→ **Work request**:
The full listing, from first line to last, should be set down again exactly.

→ **Dataset**:
<<<<

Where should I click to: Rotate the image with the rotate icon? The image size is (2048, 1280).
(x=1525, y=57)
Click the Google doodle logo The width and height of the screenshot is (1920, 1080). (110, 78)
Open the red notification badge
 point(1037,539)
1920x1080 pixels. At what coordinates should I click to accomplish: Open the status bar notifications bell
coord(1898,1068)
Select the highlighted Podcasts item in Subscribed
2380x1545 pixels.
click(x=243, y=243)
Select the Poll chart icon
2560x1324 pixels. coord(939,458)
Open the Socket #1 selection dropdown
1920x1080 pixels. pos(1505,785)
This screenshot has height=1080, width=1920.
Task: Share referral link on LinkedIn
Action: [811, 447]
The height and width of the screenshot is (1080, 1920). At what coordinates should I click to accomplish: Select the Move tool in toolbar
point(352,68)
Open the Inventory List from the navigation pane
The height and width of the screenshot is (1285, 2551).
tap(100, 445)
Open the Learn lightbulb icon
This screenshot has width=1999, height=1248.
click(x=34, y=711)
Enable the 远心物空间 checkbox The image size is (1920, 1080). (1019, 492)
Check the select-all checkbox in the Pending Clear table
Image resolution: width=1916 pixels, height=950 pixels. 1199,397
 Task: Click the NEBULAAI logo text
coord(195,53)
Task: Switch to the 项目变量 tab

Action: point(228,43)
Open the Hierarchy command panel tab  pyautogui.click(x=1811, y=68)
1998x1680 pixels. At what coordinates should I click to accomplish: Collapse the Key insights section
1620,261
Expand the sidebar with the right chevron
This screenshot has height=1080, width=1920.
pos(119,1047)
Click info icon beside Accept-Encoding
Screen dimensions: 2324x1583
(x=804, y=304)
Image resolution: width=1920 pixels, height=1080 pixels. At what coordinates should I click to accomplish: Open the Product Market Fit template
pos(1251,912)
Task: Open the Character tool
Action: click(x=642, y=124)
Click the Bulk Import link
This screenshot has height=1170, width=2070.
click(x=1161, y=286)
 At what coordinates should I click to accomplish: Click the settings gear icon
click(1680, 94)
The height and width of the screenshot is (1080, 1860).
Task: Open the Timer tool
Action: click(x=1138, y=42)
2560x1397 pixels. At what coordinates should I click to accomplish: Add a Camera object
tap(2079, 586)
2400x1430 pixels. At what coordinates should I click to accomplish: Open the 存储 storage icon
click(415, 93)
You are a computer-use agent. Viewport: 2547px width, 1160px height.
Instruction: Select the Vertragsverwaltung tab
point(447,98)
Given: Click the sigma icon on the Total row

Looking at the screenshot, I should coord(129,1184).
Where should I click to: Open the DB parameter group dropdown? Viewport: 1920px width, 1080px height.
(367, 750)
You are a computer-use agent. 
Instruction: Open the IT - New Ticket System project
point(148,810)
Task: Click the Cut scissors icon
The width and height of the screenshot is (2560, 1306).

>>>>

→ **Task solution**:
Where should I click to: Rotate the image with the rotate icon? The image size is (2048, 1280).
(x=1525, y=57)
Click the Google doodle logo The width and height of the screenshot is (1920, 1080). (110, 78)
Open the red notification badge
 point(1037,539)
1920x1080 pixels. At what coordinates should I click to accomplish: Open the status bar notifications bell
coord(1898,1068)
Select the highlighted Podcasts item in Subscribed
2380x1545 pixels.
click(x=243, y=243)
Select the Poll chart icon
2560x1324 pixels. coord(939,458)
Open the Socket #1 selection dropdown
1920x1080 pixels. pos(1505,785)
This screenshot has height=1080, width=1920.
Task: Share referral link on LinkedIn
Action: [811, 447]
The height and width of the screenshot is (1080, 1920). At what coordinates should I click to accomplish: Select the Move tool in toolbar
point(352,68)
Open the Inventory List from the navigation pane
The height and width of the screenshot is (1285, 2551).
tap(100, 445)
Open the Learn lightbulb icon
This screenshot has width=1999, height=1248.
click(x=34, y=711)
Enable the 远心物空间 checkbox The image size is (1920, 1080). (1019, 492)
Check the select-all checkbox in the Pending Clear table
Image resolution: width=1916 pixels, height=950 pixels. 1199,397
 Task: Click the NEBULAAI logo text
coord(195,53)
Task: Switch to the 项目变量 tab

Action: point(228,43)
Open the Hierarchy command panel tab  pyautogui.click(x=1811, y=68)
1998x1680 pixels. At what coordinates should I click to accomplish: Collapse the Key insights section
1620,261
Expand the sidebar with the right chevron
This screenshot has height=1080, width=1920.
pos(119,1047)
Click info icon beside Accept-Encoding
Screen dimensions: 2324x1583
(x=804, y=304)
Image resolution: width=1920 pixels, height=1080 pixels. At what coordinates should I click to accomplish: Open the Product Market Fit template
pos(1251,912)
Task: Open the Character tool
Action: click(x=642, y=124)
Click the Bulk Import link
This screenshot has height=1170, width=2070.
click(x=1161, y=286)
 At what coordinates should I click to accomplish: Click the settings gear icon
click(1680, 94)
The height and width of the screenshot is (1080, 1860).
Task: Open the Timer tool
Action: click(x=1138, y=42)
2560x1397 pixels. At what coordinates should I click to accomplish: Add a Camera object
tap(2079, 586)
2400x1430 pixels. At what coordinates should I click to accomplish: Open the 存储 storage icon
click(415, 93)
You are a computer-use agent. Viewport: 2547px width, 1160px height.
Instruction: Select the Vertragsverwaltung tab
point(447,98)
Given: Click the sigma icon on the Total row

Looking at the screenshot, I should coord(129,1184).
Where should I click to: Open the DB parameter group dropdown? Viewport: 1920px width, 1080px height.
(367, 750)
You are a computer-use agent. 
Instruction: Open the IT - New Ticket System project
point(148,810)
Task: Click the Cut scissors icon
The width and height of the screenshot is (2560, 1306).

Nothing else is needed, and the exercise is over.